当該派遣社員は、システム保守者とリモート業務者に許可されていたリモートアクセスを経由して対象のシステムに接続し、「システム管理者アカウント」と呼ばれる共有型特権アカウントの1つを悪用して、システムに保管されたデータを入手していたようです。当初A・B両社が、本インシデントについて顧客に対して虚偽の報告を行っていたこともあり、この事案は大きな問題として取り上げられました。 　本事例の根本原因はいくつかあると思われますが、中でも次の3つは影響が大きいと推察されます。1つ目は、「特権アカウントの利用者が固定化されており、その利用にあたっての承認プロセスが存在していなかった」こと。2つ目は、「特権アカウントの利用履歴を監査するプロセスが確立されていなかった」こと。
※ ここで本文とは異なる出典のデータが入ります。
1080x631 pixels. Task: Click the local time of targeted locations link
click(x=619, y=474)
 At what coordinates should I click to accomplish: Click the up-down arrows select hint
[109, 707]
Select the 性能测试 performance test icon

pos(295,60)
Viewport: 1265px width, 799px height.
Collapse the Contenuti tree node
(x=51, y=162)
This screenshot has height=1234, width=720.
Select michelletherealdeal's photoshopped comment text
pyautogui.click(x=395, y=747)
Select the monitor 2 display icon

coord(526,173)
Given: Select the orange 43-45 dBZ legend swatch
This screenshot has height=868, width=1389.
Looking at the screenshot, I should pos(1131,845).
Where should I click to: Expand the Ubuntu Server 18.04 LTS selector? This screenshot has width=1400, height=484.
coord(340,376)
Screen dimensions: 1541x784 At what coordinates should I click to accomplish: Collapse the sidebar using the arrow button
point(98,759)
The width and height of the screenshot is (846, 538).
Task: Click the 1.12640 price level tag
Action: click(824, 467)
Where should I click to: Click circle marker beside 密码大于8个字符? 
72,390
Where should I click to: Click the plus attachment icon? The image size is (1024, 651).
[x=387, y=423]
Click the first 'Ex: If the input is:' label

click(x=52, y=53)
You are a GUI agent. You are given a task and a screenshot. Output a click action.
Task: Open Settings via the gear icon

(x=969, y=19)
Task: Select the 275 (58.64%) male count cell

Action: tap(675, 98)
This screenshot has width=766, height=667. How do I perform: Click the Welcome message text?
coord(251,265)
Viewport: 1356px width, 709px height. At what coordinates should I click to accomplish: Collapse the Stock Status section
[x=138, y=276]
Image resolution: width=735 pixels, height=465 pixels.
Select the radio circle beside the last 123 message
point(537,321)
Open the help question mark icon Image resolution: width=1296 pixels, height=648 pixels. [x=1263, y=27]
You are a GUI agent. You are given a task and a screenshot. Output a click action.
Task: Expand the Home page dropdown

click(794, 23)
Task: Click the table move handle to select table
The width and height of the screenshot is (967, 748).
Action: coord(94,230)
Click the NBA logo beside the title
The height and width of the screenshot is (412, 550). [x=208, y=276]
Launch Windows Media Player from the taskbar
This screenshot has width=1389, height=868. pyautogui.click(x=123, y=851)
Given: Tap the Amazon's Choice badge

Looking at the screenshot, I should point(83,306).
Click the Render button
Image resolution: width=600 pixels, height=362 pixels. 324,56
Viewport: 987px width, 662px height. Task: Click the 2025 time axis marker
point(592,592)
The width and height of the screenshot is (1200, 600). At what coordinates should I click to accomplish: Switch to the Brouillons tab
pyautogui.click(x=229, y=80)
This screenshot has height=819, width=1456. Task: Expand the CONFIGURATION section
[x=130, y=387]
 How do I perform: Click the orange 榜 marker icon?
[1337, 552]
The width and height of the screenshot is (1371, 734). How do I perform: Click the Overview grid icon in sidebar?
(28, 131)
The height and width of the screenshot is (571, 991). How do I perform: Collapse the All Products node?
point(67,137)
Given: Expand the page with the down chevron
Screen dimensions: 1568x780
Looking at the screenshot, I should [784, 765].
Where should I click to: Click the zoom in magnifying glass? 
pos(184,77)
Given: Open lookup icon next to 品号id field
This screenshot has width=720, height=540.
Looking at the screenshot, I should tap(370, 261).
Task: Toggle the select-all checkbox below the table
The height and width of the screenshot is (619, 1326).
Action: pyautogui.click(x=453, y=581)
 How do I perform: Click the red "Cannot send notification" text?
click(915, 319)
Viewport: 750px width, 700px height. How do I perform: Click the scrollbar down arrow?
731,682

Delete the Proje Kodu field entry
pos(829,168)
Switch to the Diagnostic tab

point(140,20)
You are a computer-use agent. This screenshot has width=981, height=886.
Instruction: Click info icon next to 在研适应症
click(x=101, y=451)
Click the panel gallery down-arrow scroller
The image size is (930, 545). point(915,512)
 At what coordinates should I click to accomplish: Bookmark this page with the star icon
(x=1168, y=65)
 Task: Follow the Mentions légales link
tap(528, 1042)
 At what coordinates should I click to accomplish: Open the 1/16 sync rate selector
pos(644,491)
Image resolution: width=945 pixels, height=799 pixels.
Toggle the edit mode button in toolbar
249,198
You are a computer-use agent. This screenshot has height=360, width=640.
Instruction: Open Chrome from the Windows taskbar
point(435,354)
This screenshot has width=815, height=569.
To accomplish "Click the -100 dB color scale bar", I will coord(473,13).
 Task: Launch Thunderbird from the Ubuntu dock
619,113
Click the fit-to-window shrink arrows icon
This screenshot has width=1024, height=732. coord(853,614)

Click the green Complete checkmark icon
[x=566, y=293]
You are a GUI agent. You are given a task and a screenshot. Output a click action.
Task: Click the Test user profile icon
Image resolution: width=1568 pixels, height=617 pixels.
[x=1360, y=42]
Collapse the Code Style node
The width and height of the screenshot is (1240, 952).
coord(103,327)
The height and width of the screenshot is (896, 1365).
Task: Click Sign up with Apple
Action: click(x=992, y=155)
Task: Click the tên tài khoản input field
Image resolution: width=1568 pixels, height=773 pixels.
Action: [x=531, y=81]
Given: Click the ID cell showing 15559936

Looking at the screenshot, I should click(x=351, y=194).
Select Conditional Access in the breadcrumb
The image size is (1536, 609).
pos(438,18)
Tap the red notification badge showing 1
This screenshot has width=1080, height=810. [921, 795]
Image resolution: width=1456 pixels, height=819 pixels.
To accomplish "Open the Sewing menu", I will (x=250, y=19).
最後に、「特権アカウントの利用者が、リモートアクセスのIDやパスワードの運用・保守も担っていたこと」です。

　ここから得られる教訓として、共有型特権アカウントを利用する際のアクセス許可を厳格化することに加え、特権アカウントを利用したアクセス履歴の監査を強化したり、リモートアクセスで使うユーザーID・パスワードの保護を強化したりなどといった対策の重要性がうかがえます。 ■組織外部からの攻撃も、入り口はユーザーIDの侵害から 　ここからは、「組織外部からの攻撃」について考えます。外部の攻撃者の動機は、主に「金銭的な利益追求」「情報収集・スパイ活動」「政治的・社会的な動機」「技術的な挑戦や名声の追求」「個人的報復や業務妨害」「社会への不満」「軍事的な目的」などです。

　悪意を持った外部攻撃者は、高度な攻撃テクニックや、昨今広がっているサイバー犯罪のサービスモデル(Cyber-crime as a Service)を利用して、企業・組織の貴重な資産(データなど)にアクセスしようとします。近年の攻撃手法は高度化していますが、まずは企業・組織への侵入口として、フィッシング攻撃やソーシャルエンジニアリング攻撃などを通じて、ユーザーが利用しているIDを侵害しようとするのです。